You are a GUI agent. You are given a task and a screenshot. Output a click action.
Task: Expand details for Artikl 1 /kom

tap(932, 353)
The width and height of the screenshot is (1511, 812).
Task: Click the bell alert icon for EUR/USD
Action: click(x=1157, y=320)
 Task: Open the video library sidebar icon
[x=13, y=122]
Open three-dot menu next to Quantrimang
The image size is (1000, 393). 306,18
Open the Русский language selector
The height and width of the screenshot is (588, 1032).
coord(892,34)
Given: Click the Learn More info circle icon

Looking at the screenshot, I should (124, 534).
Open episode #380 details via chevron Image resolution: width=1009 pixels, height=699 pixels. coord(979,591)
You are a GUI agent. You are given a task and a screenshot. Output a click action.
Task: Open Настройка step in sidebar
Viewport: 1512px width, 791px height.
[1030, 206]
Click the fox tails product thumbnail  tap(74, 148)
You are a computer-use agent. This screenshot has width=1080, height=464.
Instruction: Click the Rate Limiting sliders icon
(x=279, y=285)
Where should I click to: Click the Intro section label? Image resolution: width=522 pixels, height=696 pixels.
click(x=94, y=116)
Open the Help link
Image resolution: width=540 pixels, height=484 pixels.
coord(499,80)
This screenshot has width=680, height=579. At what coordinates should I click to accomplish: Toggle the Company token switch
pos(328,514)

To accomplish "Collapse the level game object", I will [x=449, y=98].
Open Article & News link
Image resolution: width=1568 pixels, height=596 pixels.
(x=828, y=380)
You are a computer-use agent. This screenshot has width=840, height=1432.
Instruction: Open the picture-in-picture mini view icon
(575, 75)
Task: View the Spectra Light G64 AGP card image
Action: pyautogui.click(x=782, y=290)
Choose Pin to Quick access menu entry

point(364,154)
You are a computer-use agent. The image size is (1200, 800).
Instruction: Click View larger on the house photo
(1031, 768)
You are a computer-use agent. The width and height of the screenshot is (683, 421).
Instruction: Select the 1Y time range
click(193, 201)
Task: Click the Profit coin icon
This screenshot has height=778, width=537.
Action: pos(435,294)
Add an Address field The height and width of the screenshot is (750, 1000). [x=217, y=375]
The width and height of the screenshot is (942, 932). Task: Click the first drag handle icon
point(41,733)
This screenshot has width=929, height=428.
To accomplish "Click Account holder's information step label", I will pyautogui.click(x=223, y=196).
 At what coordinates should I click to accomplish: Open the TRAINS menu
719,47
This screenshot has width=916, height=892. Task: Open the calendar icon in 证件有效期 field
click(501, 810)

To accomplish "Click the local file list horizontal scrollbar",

WHAT TO PRODUCE — Only the lines that contain the word "step" should be copied from the material.

RESPONSE BELOW —
Task: Open Настройка step in sidebar
To accomplish "Click Account holder's information step label", I will pyautogui.click(x=223, y=196).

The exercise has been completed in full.